With those factors in mind, let's take a closer look at St. Joe.

Factor

What We Want to See

Actual

Pass or Fail?

Growth

5-year annual revenue growth > 15%

(20.3%)

Fail

 

1-year revenue growth > 12%

(16%)

Fail

Margins

Gross margin > 35%

33.9%

Fail

 

Net margin > 15%

(229.8%)

Fail

Balance sheet

Debt to equity < 50%

5.4%

Pass

 

Current ratio > 1.3

5.59

Pass

Opportunities

Return on equity > 15%

(43.7%)

Fail

Valuation

Normalized P/E < 20

266.11

Fail

Dividends

Current yield > 2%

0%

Fail

 

5-year dividend growth > 10%

0%

Fail

       
 

Total score

 

2 out of 10

Source: S&P Capital IQ. Total score = number of passes.

Since we looked at St. Joe last year, the company has given back both points it gained from 2011 to 2012. But shareholders haven't really minded, because the stock has risen almost 40% in the past year.

St. Joe is a real estate development company with extensive land holdings in Florida. In recent years, it has been a hotbed of controversy as the focal point of a battle between major shareholder Bruce Berkowitz and short-seller David Einhorn.

In 2011, the stock remained in the middle of a tug of war between the two investing titans, with shares generally trending lower. But in the past year, things have started looking up for the company, with some asset sales leading to more optimism that St. Joe may be able to monetize its long-illiquid assets.

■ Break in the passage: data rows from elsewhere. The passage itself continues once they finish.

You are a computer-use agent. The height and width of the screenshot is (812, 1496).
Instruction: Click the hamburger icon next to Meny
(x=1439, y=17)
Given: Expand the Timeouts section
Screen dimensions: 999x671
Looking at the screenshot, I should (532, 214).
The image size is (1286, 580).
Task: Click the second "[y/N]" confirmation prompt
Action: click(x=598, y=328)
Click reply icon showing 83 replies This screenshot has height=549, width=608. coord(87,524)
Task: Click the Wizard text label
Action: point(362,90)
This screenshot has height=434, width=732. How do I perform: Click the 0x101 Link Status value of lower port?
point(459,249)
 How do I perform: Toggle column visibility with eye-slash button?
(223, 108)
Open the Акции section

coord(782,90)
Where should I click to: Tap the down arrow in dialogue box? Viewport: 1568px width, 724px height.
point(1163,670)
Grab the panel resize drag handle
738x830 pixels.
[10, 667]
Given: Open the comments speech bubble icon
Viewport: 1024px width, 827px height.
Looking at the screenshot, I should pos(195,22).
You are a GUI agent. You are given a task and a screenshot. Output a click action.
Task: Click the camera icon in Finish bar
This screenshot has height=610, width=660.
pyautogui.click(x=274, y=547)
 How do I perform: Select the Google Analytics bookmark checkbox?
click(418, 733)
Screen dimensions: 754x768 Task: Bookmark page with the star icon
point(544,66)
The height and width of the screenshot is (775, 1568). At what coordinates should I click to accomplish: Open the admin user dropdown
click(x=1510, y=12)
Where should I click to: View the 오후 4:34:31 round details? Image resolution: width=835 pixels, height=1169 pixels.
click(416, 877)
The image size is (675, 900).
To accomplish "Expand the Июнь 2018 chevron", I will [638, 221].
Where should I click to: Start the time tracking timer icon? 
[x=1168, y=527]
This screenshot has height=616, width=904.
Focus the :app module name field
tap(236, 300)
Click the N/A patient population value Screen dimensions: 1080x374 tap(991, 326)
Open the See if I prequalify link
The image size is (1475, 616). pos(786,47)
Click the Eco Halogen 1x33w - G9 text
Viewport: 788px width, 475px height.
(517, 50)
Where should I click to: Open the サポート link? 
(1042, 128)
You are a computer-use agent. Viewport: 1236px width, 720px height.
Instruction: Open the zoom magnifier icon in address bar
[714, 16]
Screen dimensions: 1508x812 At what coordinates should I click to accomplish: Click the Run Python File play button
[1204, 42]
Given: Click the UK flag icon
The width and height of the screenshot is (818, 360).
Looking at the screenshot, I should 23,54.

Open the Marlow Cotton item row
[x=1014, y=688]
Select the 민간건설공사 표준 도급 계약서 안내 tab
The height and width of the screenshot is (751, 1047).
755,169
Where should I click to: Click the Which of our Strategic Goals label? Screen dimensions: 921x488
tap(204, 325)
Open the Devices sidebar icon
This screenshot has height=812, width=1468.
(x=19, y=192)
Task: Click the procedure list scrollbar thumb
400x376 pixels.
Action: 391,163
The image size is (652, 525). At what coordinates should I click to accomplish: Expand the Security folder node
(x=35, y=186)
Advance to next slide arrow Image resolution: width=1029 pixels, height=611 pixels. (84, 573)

In what could be the last battle in the fight between Einhorn and Berkowitz, a federal appeals court ruled earlier this week against shareholders in a securities fraud lawsuit against St. Joe. Investors had argued that Einhorn's report included private information that he used as a basis to sell stock short before making it public. The court found that Einhorn merely repackaged public information, and therefore that St. Joe wasn't liable for failing to disclose it.

For St. Joe to improve, it needs to cash in on any upturn in the real-estate market it can get. Only by boosting revenue and profits does St. Joe have any hope of getting closer to perfection.

Keep searching
No stock is a sure thing, but some stocks are a lot closer to perfect than others. By looking for the perfect stock, you'll go a long way toward improving your investing prowess and learning how to separate out the best investments from the rest.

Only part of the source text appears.